「ひ、…ぃ…」



振りかざして、硬く硬く目を閉じて、突き刺す。


先ほどと同じゴリッ、と触れた確かな、塊。


先ほどはなかった激痛。



「ぎゃあああああああ!!」



恐ろしいほどの血液が痛みに痙攣を起こす手の平へと垂れ流れては絨毯へと落ちる。


叫び、叫び、ながら、もう一度、もう一度、瓶を、割れた瓶の、尖るその先端を、何度も、千切れるまで、ガツ、ガツ、ガツ、ガツと、何度も、何度も。


神経が、血管が、筋肉が、骨が、筋が、おぞましい音と気を失いそうになるほどの痛みを伴いながら、裂ける。


ブラン、と外れたその手首からは筋が、ブラブラと揺れていて、強く引っ張られる手錠が、まだ引っ付いている皮膚と、骨の間に挟まり、銀のそれが赤く光る。

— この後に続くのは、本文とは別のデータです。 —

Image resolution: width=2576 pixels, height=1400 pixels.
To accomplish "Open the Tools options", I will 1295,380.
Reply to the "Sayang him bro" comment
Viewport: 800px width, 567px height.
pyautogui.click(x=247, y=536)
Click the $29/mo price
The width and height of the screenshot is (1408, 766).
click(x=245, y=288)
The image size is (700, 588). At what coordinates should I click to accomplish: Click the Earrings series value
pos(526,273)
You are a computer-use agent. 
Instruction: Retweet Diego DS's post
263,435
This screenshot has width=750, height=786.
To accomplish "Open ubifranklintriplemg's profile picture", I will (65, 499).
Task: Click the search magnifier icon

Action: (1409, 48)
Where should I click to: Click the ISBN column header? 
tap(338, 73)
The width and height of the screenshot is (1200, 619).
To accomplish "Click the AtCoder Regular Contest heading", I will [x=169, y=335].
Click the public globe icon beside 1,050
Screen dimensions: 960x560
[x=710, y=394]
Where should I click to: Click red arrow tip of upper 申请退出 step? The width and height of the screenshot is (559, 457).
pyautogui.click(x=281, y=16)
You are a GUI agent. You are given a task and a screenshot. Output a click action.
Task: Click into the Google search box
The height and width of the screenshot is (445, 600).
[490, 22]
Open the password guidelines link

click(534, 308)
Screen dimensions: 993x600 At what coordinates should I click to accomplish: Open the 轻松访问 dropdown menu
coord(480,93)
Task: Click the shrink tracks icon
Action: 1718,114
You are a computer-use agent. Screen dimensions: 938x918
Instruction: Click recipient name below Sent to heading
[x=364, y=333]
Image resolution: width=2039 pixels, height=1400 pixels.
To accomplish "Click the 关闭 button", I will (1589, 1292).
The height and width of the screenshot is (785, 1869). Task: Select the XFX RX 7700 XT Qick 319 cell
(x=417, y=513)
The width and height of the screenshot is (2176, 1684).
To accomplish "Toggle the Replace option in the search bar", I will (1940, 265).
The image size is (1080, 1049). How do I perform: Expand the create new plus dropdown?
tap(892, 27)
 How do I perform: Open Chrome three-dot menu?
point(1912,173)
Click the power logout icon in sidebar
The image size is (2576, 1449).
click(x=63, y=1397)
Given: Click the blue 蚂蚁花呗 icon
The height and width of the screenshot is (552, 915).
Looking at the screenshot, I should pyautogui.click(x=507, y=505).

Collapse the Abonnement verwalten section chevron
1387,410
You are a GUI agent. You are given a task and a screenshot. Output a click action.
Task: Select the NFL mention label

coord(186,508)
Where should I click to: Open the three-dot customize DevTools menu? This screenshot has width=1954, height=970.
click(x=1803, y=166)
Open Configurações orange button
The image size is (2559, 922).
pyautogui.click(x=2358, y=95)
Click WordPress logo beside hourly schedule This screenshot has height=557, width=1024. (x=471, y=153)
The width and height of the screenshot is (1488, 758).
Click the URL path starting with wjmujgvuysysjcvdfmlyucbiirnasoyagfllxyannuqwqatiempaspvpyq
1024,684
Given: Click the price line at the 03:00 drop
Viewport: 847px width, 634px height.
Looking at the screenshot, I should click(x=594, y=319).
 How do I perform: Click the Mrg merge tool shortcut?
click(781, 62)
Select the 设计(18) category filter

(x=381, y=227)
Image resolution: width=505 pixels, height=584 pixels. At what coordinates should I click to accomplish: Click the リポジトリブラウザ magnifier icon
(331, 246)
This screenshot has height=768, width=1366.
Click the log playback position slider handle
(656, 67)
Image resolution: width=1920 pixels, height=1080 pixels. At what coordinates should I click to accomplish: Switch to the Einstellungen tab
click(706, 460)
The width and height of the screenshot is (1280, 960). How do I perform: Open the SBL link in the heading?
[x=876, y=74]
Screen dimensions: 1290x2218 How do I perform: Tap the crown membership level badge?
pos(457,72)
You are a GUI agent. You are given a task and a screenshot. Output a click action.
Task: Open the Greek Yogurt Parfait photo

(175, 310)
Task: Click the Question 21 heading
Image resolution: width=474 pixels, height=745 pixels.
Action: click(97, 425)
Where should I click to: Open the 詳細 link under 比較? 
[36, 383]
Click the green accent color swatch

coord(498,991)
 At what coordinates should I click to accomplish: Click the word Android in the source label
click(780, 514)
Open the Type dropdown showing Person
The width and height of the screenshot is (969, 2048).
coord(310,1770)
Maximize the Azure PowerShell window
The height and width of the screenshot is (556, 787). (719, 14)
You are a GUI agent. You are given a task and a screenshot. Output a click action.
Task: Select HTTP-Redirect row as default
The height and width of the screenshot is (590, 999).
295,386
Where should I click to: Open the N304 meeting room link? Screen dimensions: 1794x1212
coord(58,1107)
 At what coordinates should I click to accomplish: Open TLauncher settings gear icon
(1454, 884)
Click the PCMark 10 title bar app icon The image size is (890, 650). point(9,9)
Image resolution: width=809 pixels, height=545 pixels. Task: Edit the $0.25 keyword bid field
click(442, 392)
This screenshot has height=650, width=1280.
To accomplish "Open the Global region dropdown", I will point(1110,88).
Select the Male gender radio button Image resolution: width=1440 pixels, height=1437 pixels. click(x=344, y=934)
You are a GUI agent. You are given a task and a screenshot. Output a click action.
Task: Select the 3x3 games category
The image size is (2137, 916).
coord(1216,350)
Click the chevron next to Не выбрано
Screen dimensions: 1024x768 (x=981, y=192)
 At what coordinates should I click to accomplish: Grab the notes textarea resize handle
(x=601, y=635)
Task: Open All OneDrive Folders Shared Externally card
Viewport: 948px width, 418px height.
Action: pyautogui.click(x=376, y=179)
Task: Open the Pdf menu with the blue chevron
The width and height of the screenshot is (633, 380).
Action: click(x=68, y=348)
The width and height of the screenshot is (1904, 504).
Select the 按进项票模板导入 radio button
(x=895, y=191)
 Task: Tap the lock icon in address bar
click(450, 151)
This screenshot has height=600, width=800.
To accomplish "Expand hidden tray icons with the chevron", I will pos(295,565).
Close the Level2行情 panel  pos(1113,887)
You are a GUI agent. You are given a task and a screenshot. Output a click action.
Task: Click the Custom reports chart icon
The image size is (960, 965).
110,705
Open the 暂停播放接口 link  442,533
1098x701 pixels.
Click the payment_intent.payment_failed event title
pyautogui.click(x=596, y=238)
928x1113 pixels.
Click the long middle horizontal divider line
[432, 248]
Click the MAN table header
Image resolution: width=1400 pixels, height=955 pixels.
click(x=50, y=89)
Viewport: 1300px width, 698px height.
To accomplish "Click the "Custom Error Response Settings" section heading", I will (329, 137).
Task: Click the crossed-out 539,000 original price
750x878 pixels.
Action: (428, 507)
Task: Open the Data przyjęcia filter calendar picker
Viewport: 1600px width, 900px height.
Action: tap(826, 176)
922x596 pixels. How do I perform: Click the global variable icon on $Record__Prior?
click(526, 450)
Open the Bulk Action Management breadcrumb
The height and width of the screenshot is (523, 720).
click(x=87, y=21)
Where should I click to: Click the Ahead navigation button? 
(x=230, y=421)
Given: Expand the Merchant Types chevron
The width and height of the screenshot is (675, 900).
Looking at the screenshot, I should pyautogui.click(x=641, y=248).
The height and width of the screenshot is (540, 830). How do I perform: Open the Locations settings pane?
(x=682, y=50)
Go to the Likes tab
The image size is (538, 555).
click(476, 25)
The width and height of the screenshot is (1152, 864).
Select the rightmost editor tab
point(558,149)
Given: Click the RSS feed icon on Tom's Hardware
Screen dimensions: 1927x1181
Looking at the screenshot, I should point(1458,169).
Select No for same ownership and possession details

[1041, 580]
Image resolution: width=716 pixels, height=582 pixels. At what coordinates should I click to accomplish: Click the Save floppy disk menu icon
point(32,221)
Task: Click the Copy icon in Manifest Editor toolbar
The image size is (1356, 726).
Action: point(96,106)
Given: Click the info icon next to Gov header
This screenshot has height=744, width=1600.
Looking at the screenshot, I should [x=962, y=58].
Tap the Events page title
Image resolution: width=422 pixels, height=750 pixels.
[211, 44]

最後の一振りで、皮膚が千切れて、左の手は丸ごと、ベッドの下に食べられた。


そうして、逃げようとした、瞬間。


足首を、それが捕らえて、片手のない人間では身体を支えきれず、抗うことも、出来ず。


一筋の赤い線をベッドの下へと引いて。そのまま。